BACKGROUND: Ultraviolet (UV)-induced reactive oxygen species (ROS) production, DNA damage, and chronic inflammation lead to skin aging and cancers. Ginkgetin (GK), a biflavonoid derived from Ginkgo biloba, has known anti-inflammatory and antioxidant activities, but its anti-photoaging effect remains unclear.
OBJECTIVE: This study aimed to determine whether GK could alleviate UV-induced photoaging by reducing oxidative stress and promoting DNA repair.
METHODS: The efficacy of microneedle-assisted topical GK was evaluated in a UV-induced SKH-1 mouse model of photoaging using dermoscopy and histopathological analysis. We conducted transcriptomic profiling and network pharmacology to identify the underlying mechanism. In UV-irradiated human dermal fibroblasts (HDFs), cellular senescence markers were assessed by SA-β-gal staining and Western blotting. Intracellular ROS levels and mitochondrial membrane potential were measured using DCFH-DA and JC-1 staining, respectively. Apoptosis, cell cycle progression, and senescence-associated secretory phenotype (SASP)-related cytokine expression were analyzed by flow cytometry, Western blotting, RT-qPCR, and ELISA. DNA damage and repair in UV-irradiated HaCaT cells were evaluated by comet assay and γ-H2AX immunofluorescence. Homologous recombination repair (HRR)-related proteins and RAD51 foci formation were analyzed by Western blotting and confocal microscopy, respectively. Functional validation was performed using the AKT inhibitor MK2206 and the HRR inhibitor B02.

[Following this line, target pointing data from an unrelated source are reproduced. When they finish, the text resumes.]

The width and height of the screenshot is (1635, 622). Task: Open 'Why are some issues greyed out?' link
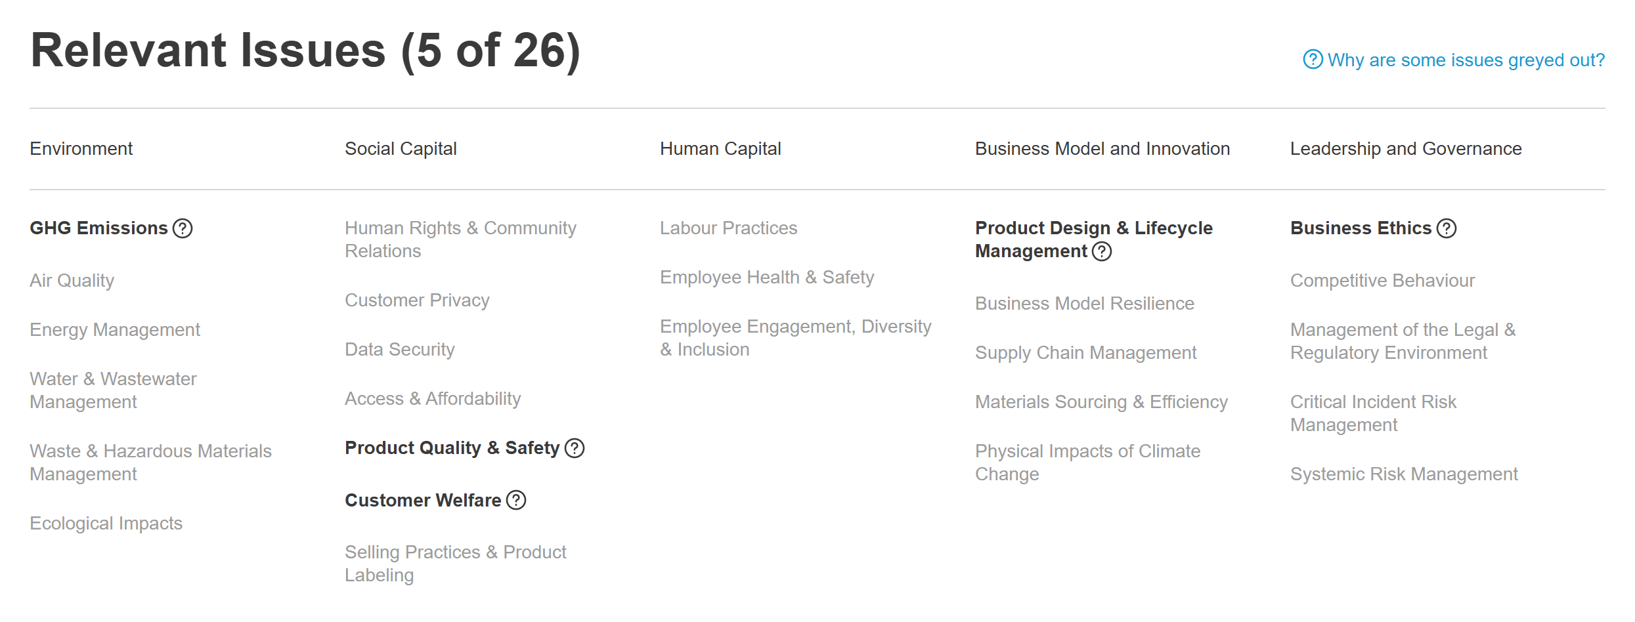(x=1466, y=60)
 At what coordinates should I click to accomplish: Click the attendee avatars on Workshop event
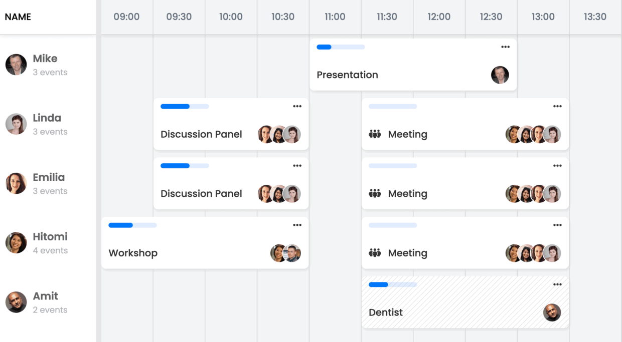click(285, 253)
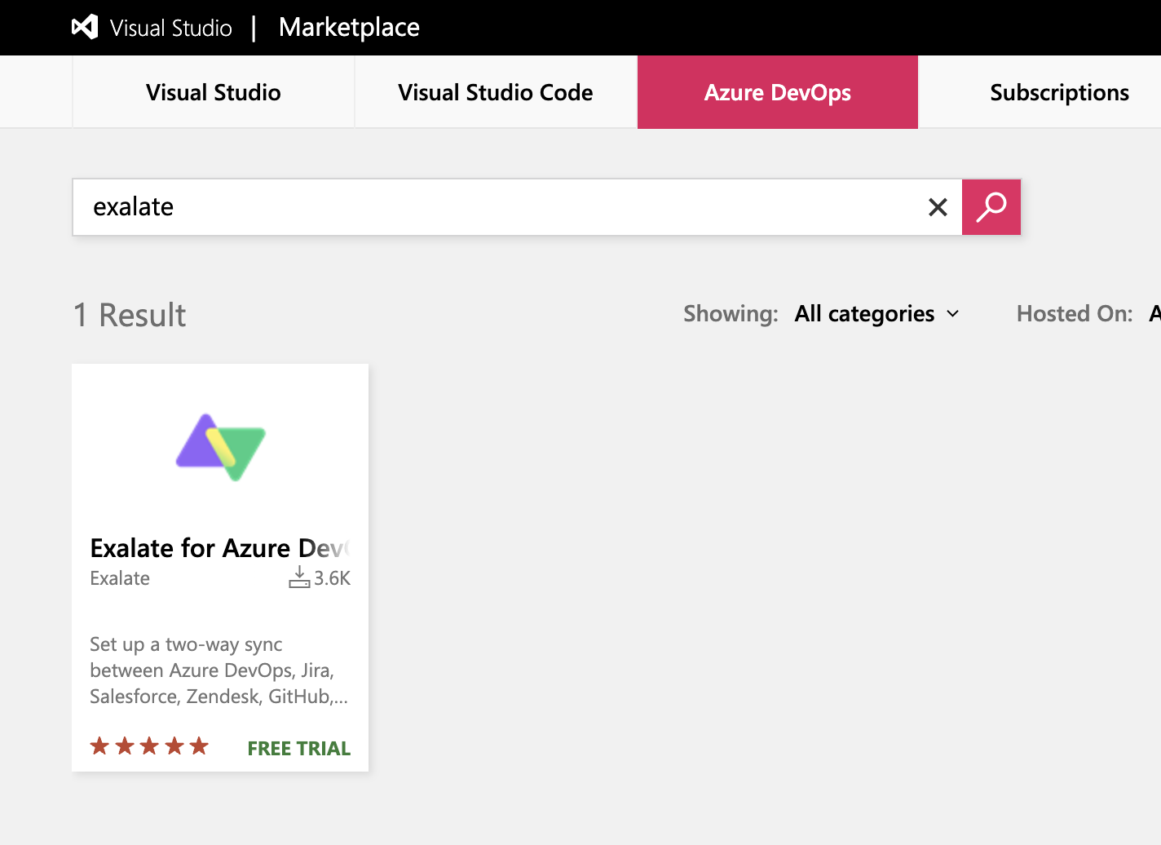Click the first star in the rating
Viewport: 1161px width, 845px height.
99,745
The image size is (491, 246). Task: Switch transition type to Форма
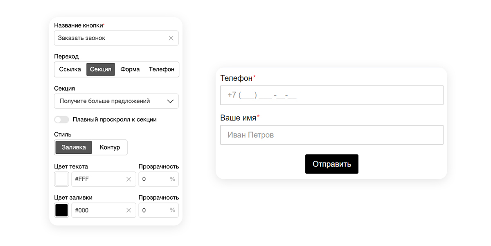[130, 69]
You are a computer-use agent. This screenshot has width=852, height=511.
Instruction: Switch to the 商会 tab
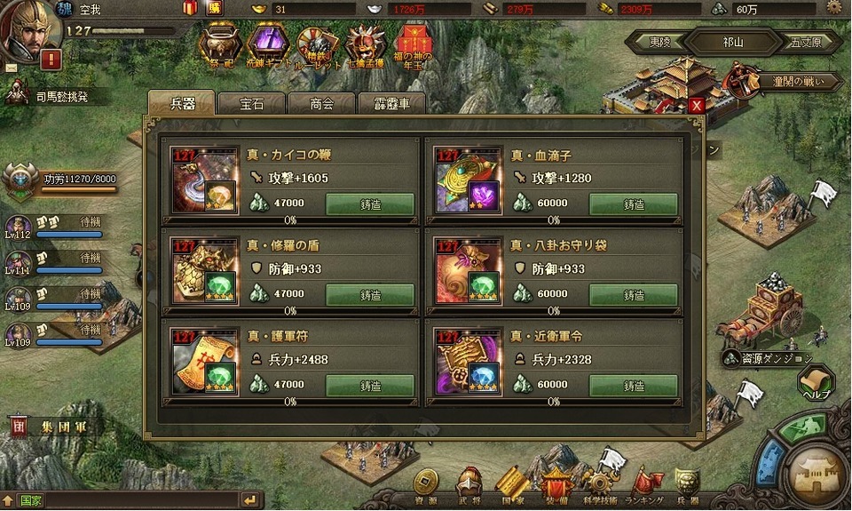[x=321, y=104]
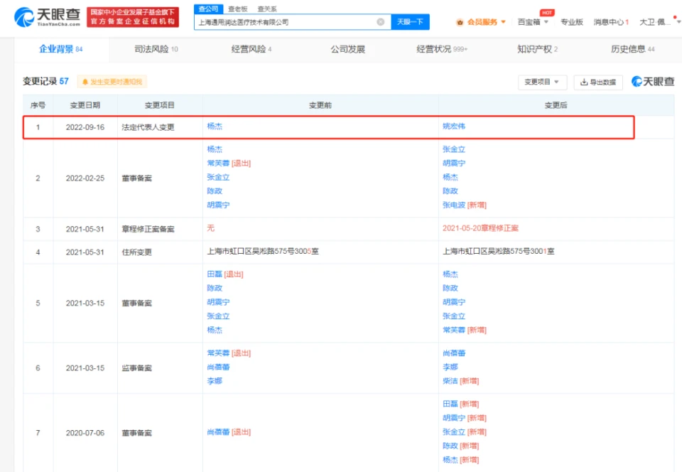
Task: Click the 天眼查 logo in header
Action: pos(47,16)
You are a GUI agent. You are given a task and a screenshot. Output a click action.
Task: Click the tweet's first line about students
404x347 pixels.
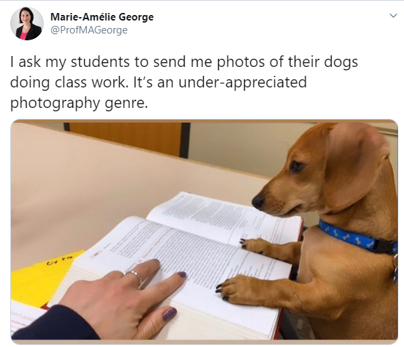tap(184, 62)
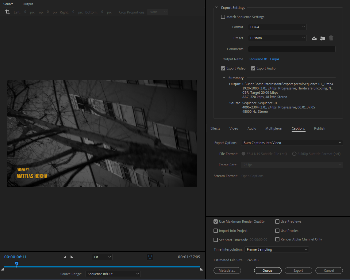Click the Set In Point icon
Screen dimensions: 350x280
pyautogui.click(x=65, y=257)
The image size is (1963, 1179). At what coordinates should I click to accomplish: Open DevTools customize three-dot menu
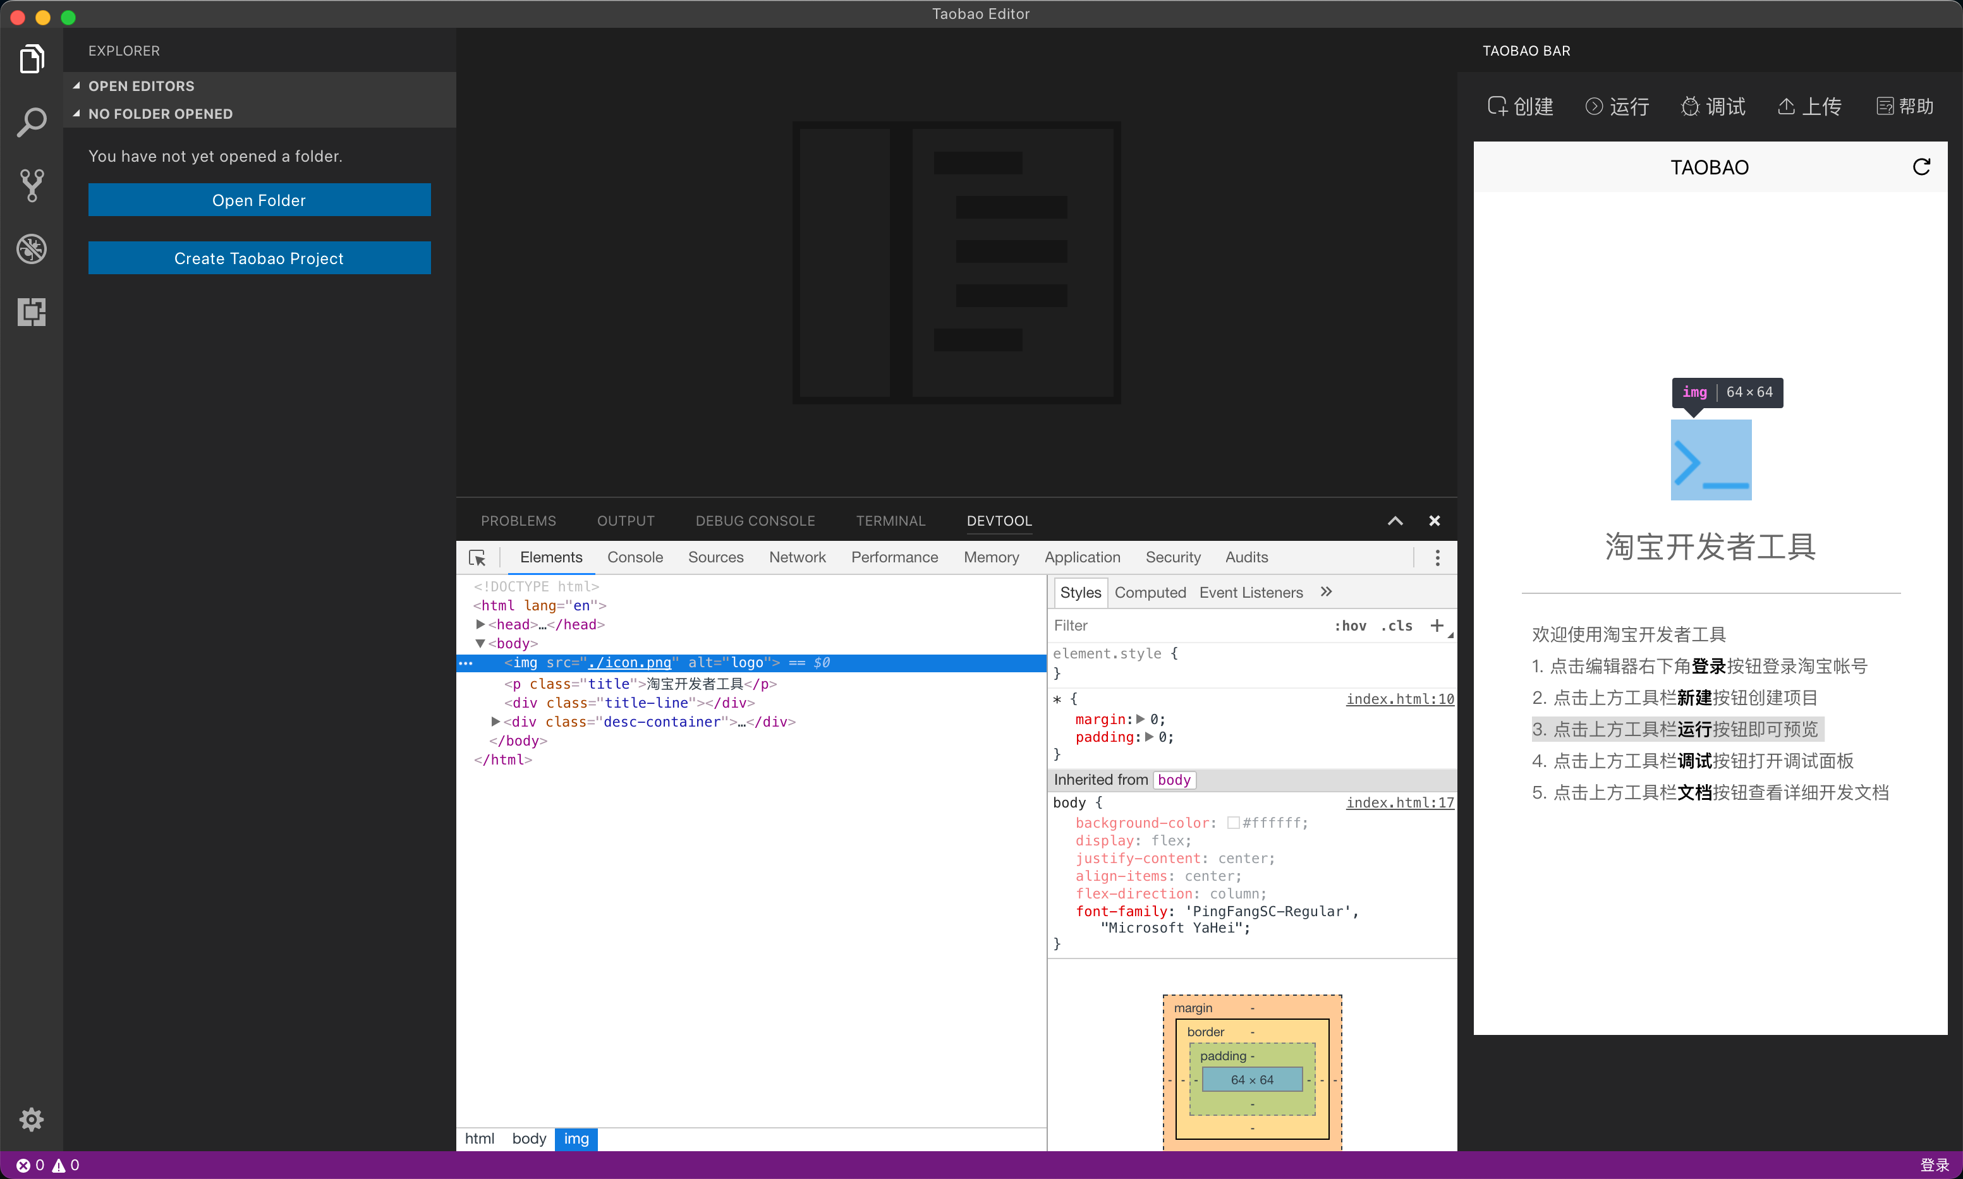(1437, 558)
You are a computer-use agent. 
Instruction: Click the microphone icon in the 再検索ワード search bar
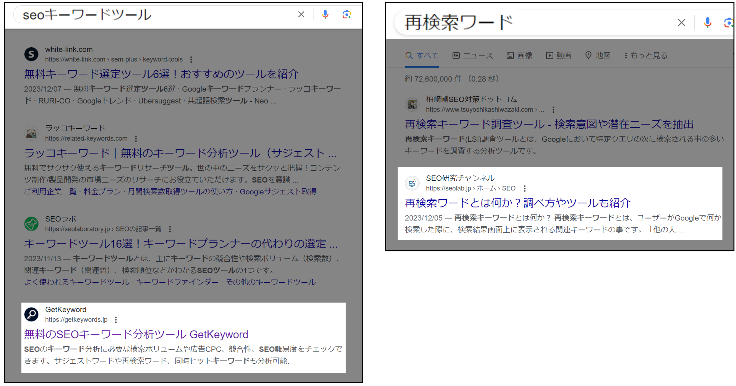[707, 23]
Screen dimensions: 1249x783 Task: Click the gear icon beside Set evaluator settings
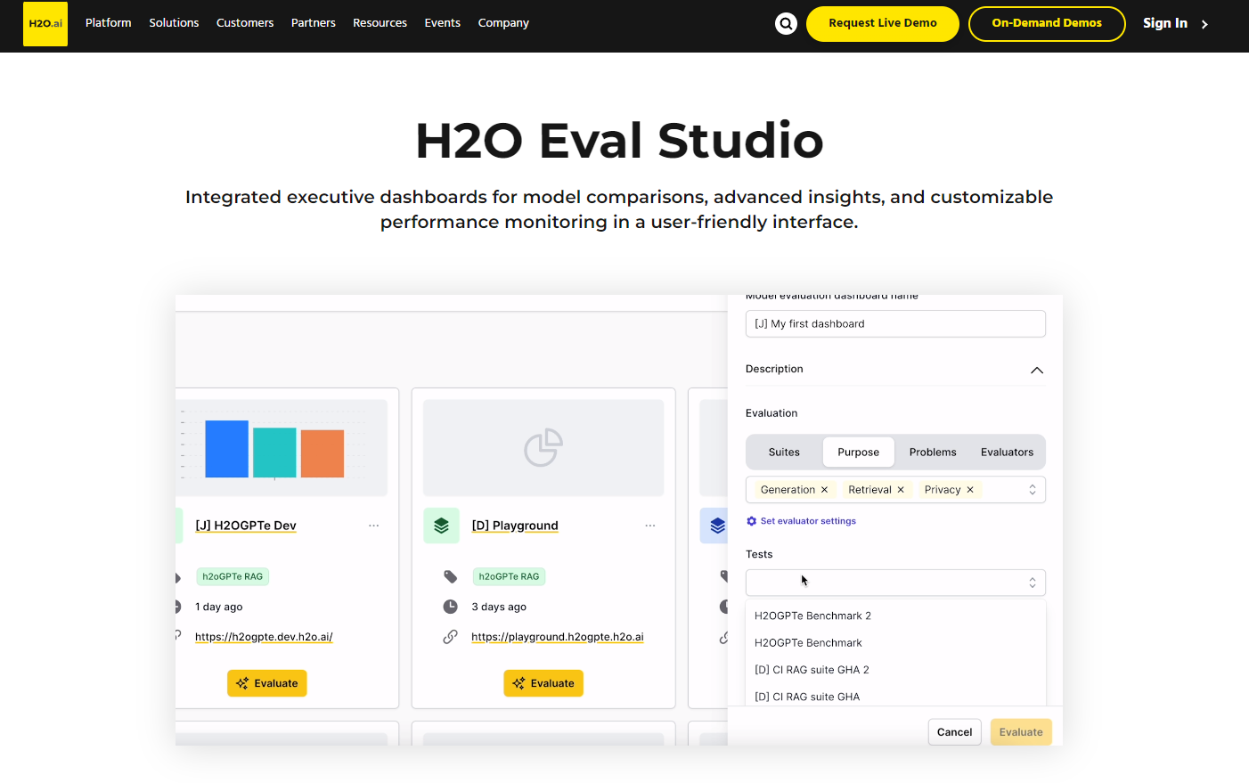coord(751,521)
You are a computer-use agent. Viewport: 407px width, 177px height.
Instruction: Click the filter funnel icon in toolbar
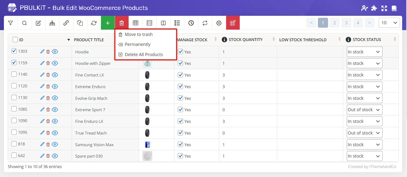click(11, 23)
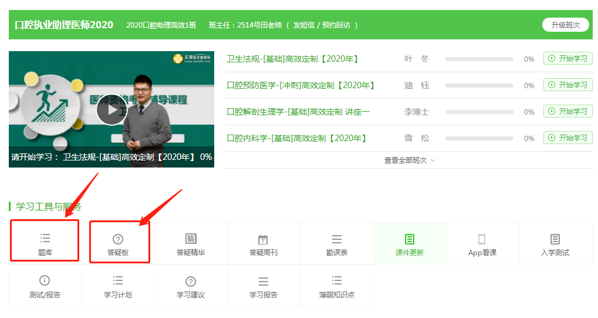
Task: Click the 升级班次 upgrade button
Action: (565, 25)
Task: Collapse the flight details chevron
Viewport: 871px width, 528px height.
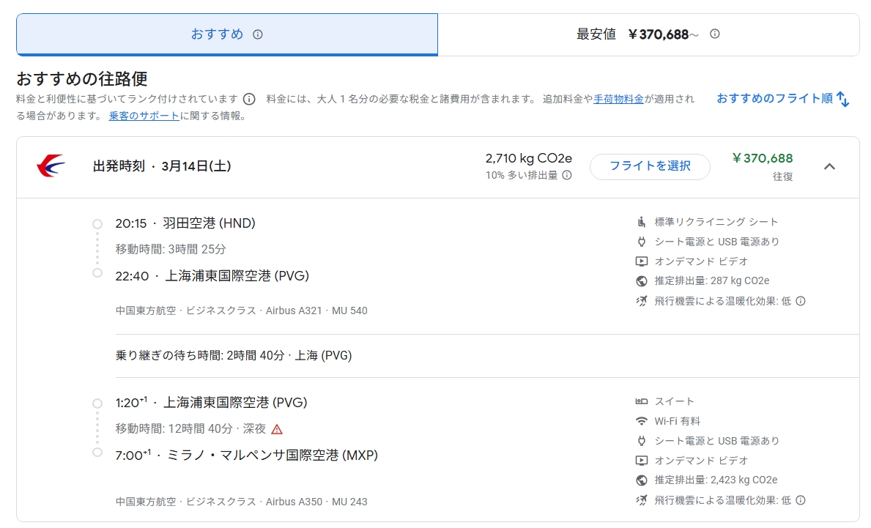Action: tap(829, 166)
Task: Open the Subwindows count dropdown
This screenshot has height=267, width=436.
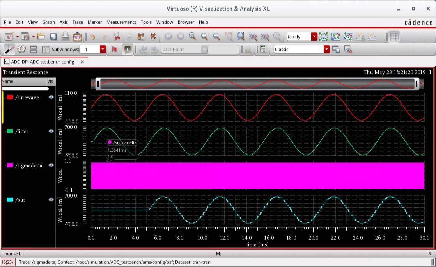Action: coord(103,50)
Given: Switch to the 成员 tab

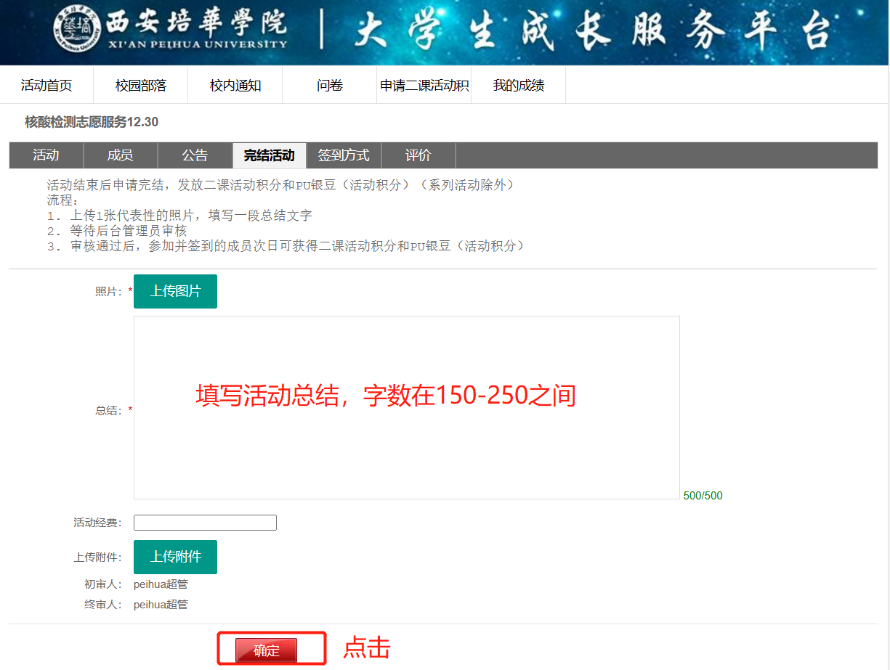Looking at the screenshot, I should click(x=120, y=155).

RESULTS: GK significantly reduced wrinkle formation, epidermal hyperplasia, and collagen loss in UV-induced mice. It decreased ROS levels, restored mitochondrial potential, reduced senescence markers, suppressed SASP cytokines and MMP1/2 expression, promoted cell cycle progression, and inhibited apoptosis by regulating the BCL2/BAX ratio. Importantly, GK enhanced DNA repair by promoting HRR, as directly demonstrated by the upregulation of key HRR proteins (BRCA2, RAD51) and the acceleration of RAD51 foci formation. Critically, these DNA repair-enhancing effects were abolished by inhibition of either AKT or HRR, demonstrating that the AKT-HRR axis is indispensable for GK's repair-promoting function.
CONCLUSION: GK may serve as a potential therapeutic candidate for UV-induced photoaging by virtue of its dual capacity to scavenge ROS and enhance AKT-mediated DNA repair.